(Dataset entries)
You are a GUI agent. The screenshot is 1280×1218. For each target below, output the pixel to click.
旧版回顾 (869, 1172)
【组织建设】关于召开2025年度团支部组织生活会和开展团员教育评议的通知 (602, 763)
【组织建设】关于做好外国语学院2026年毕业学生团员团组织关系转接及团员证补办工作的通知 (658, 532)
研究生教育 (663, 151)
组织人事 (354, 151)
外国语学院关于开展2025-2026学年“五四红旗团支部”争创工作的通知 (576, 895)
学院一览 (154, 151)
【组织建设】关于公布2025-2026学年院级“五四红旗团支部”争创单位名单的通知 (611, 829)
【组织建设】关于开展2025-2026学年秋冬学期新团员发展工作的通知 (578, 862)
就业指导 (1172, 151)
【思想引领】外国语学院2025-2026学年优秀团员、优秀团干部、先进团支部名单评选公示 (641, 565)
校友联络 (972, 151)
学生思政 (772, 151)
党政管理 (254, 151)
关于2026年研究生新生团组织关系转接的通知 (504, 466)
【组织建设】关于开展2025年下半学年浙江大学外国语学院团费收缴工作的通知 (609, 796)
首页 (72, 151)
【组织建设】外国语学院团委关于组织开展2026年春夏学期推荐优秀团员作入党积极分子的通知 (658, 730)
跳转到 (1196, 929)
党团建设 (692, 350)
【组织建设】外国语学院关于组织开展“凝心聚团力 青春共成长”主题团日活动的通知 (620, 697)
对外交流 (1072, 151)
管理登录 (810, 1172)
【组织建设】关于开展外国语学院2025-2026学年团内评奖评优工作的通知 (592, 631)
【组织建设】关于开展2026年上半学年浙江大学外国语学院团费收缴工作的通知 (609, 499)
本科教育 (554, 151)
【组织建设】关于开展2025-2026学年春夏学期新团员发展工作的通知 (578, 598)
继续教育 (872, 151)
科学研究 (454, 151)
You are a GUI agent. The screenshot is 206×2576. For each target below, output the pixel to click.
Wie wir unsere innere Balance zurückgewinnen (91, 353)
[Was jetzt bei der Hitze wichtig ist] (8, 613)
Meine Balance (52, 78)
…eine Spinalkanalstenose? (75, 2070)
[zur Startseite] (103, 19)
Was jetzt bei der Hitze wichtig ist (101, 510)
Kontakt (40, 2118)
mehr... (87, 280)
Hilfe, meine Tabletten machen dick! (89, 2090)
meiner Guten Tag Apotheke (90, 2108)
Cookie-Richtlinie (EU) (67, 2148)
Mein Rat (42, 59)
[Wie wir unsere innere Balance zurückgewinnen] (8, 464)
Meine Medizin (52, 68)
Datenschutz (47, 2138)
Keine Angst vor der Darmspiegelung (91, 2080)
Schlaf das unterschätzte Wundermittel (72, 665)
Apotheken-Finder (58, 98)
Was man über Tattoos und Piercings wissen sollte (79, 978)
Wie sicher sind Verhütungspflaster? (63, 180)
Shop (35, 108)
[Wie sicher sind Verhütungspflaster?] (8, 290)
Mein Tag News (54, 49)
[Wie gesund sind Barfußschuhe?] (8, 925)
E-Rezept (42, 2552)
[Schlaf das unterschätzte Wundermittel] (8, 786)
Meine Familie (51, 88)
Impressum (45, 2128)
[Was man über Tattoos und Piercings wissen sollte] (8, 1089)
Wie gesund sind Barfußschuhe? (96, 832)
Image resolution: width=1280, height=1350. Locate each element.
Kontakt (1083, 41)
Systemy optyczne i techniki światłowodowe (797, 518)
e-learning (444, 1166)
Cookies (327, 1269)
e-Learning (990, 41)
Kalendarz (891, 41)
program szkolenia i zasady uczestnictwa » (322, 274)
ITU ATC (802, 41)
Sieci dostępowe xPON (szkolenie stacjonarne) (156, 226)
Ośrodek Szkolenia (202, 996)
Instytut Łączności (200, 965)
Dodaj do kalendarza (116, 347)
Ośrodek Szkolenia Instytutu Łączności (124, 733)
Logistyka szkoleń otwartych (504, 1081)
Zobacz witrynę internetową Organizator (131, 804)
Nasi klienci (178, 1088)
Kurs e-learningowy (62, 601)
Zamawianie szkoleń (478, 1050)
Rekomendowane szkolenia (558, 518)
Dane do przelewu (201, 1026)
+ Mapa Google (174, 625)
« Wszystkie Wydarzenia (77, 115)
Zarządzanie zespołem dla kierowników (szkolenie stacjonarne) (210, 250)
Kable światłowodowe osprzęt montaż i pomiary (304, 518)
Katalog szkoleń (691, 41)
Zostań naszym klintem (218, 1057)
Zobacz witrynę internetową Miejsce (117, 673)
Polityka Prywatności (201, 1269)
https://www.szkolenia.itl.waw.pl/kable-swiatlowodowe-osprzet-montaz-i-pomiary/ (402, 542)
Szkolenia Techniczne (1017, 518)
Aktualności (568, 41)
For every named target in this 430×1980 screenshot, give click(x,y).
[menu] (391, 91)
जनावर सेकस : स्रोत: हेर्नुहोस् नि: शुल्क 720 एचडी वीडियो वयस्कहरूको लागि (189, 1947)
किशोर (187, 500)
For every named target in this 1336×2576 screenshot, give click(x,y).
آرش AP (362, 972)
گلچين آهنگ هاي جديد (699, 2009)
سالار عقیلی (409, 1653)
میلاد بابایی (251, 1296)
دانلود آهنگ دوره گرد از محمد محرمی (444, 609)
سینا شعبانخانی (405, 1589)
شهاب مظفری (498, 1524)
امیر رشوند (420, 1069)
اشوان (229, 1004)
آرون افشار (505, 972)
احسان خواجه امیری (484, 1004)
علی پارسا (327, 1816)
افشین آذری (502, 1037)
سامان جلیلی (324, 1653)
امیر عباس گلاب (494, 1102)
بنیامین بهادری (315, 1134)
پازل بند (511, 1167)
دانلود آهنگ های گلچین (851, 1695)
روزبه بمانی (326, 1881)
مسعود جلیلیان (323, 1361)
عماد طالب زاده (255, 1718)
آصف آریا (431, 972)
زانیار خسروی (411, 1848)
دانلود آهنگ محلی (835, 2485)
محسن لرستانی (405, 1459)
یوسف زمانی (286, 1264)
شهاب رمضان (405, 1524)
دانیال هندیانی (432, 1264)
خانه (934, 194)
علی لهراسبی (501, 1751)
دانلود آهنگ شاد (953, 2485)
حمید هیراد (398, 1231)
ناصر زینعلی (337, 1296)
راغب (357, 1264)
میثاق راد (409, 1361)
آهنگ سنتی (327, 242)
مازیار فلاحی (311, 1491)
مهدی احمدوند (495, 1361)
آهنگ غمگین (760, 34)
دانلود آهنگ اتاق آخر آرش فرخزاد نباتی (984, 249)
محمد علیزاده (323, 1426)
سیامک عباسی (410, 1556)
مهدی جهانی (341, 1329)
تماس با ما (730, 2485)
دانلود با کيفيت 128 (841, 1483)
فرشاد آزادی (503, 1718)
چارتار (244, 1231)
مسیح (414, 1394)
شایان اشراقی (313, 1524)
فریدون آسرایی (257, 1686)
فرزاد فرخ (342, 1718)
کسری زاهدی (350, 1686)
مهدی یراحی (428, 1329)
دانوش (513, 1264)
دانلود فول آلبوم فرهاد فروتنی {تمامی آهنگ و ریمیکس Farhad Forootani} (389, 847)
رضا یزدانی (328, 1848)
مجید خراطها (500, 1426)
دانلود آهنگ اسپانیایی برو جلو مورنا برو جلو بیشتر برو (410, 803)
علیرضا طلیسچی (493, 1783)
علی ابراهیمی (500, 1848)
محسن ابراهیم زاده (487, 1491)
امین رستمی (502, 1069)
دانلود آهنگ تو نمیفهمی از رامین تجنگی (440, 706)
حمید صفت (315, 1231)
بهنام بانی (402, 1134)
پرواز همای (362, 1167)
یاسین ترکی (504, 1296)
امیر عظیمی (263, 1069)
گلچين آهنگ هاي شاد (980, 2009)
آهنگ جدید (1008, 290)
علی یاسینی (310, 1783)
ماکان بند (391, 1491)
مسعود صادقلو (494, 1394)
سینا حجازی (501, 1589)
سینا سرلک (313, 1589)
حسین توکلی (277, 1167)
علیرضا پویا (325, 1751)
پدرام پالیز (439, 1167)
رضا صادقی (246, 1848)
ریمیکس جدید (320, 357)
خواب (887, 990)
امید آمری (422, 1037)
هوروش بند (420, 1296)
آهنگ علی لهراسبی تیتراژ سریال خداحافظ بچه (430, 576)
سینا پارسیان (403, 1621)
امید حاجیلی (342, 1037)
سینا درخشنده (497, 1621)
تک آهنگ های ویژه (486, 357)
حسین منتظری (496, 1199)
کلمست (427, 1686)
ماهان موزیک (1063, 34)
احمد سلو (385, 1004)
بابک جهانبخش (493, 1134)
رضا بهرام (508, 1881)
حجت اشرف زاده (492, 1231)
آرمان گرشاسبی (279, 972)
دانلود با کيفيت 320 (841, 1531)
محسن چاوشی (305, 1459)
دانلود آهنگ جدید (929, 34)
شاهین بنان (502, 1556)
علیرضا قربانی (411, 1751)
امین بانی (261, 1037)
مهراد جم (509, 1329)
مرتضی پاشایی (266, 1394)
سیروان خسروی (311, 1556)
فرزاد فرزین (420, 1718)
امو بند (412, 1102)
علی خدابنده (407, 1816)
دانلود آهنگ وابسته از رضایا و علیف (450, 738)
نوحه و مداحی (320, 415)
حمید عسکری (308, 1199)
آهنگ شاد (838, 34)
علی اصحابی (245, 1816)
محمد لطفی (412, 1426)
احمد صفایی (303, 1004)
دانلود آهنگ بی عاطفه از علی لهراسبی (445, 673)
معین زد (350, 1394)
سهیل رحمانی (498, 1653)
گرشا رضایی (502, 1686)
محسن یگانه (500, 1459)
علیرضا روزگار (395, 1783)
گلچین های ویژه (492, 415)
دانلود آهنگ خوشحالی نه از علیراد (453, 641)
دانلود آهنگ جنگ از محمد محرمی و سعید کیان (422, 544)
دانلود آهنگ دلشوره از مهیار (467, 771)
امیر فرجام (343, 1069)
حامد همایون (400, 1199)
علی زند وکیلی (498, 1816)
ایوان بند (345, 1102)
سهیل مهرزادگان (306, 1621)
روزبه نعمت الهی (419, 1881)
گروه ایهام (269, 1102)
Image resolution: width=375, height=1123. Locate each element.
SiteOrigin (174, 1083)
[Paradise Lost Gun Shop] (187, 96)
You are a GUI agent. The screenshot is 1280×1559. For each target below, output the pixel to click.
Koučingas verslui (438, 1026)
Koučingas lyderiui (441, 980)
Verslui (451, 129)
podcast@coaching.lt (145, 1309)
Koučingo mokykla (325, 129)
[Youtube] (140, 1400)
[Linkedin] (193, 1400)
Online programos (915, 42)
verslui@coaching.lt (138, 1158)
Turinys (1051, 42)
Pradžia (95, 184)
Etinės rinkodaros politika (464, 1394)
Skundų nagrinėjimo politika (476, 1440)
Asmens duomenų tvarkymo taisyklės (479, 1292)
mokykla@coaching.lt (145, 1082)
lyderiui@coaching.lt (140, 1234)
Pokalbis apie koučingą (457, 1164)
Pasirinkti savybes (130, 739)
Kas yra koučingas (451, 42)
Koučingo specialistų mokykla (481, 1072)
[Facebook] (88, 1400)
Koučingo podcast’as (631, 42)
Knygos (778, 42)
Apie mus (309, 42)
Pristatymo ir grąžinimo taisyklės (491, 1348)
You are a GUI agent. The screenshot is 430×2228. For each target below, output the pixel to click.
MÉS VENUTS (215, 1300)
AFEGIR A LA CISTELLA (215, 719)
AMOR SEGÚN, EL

How to complete this task: This task asks for the number of lines above that include the string "element". Respond with that number only.

Output of the task: 2